Plaintiffs argue that the verdict is against the weight of evidence. "A district court should grant a new trial on the basis that the verdict was contrary to the weight of the evidence only where a miscarriage of justice would result if the verdict were to stand.'" Levy v. Schmidt, 573 F.App'x 98, 105 (3d Cir. 2014) (quoting Williamson v. Consol. Rail Corp., 926 F.2d 1344, 1352 (3d Cir. 1991)). At trial, the Plaintiffs testified that Main Street made repeated representations to them to procure money and, once money was transferred, the adoptive children they sought became unavailable. Plaintiffs also presented evidence that Milagro Del Carpio, an individual associated with Main Street, asked Plaintiffs for money and that attorneys working with Main Street forged a document during one plaintiff couple's adoption process. Though this evidence might have supported a verdict in Plaintiffs' favor, allowing a defense verdict to stand would not result in a miscarriage of justice. The Court further notes that weighing the evidence entailed an assessment of credibility, which is a task solely for the jury. The Court will therefore refrain from disturbing the jury's verdict on these grounds.
Plaintiffs also point out that, during deliberations, the jury did not inspect the financial records underlying what Defendants published as summaries of Main Street's expenses. If the jury saw the financial records, Plaintiffs argue, it would have realized that Defendants' expense summaries were inaccurate. The jury, however, is not required to inspect every exhibit admitted into evidence. C.f. Skaggs v. Hartford Fin. Grp., Inc., No. Civ. A. 1999CV3306, 2001 WL 1665334, at *13 (E.D. Pa. Sept. 28, 2001) ("[T]he decision whether to send exhibits to the jury room is entrusted to the sound discretion of the trial court. This is particularly true when the exhibit has already been introduced into evidence." (internal citations omitted)). After Defendants' counsel presented the expense summaries along with Defendant McClenaghan's authentication, Plaintiffs' counsel challenged the summaries' accuracy in general terms during closing arguments. She did not specify which exhibits were contradictory nor elicit testimony of the same. Plaintiffs' argument is therefore not persuasive in demonstrating that the verdict was against the weight of evidence.

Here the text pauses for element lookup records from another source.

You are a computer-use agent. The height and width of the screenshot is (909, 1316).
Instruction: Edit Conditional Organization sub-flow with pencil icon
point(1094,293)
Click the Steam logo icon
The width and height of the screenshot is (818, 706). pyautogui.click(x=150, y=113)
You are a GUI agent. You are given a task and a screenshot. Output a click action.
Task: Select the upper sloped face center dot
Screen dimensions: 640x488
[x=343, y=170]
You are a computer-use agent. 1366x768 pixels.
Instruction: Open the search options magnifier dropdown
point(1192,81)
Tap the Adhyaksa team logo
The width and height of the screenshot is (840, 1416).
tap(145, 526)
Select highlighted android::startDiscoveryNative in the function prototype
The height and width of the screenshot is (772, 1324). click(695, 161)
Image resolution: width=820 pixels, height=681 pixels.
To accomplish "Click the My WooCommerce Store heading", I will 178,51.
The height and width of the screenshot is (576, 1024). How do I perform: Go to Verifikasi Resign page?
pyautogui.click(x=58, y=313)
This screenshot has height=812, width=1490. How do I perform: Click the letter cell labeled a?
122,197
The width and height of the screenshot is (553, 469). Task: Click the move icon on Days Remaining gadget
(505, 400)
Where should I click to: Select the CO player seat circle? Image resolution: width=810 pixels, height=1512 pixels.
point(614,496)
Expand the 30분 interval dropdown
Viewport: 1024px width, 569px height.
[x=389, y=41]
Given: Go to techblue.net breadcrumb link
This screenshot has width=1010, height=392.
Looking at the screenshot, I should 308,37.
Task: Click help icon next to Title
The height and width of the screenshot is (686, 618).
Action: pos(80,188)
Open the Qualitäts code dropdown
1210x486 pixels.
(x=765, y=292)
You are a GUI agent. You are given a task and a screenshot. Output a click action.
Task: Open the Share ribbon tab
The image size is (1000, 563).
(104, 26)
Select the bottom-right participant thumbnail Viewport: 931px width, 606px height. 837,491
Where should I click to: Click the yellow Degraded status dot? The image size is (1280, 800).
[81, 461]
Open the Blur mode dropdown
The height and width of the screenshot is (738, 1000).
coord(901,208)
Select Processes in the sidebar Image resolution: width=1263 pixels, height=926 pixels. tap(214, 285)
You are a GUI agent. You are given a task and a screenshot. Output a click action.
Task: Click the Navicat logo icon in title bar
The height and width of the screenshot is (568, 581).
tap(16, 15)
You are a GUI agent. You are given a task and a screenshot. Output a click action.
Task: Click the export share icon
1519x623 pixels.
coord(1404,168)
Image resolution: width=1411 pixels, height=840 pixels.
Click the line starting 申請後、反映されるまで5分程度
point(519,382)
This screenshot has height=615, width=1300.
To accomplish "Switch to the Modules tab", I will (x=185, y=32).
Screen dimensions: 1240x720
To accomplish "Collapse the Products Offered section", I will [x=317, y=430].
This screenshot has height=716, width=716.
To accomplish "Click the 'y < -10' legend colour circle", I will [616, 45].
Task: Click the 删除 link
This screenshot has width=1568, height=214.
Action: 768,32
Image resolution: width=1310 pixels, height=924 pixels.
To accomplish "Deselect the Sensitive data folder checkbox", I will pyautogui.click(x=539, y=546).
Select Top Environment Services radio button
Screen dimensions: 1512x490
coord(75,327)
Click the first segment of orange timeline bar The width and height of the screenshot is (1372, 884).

Finally, Plaintiffs argue that Defendants' counsel ("Mr. Schwenk") made prejudicial statements during closing arguments about the application of RICO liability. A new trial is warranted if improper statements by counsel made it "reasonably probable" that the verdict was influenced by the resulting prejudice. Forrest v. Beloit Corp., 424 F.3d 344, 351 (3d Cir. 2005). Though Mr. Schwenk discussed RICO's application to criminal enterprises, it is unlikely that the jury failed to apply RICO standards in a civil context because of his statements. At the start of trial, the Court instructed the jurors that any statements made by counsel were not evidence. And any prejudice that may have resulted from Mr. Schwenk's comments would have been cured by the Court's jury instructions on civil RICO liability, which Plaintiffs do not challenge. It is therefore not "reasonably probable" that the verdict was influenced by Mr. Schwenk's statements and the Court will not grant a new trial on this ground.
Plaintiffs also challenge the weight of evidence as to Defendants' affirmative defenses, but because the Court will not disturb the jury's verdict that Defendants are not liable, Plaintiffs' arguments are moot.
For the reasons set forth above, the Court denies Plaintiffs' Motion for a New Trial. An appropriate order follows.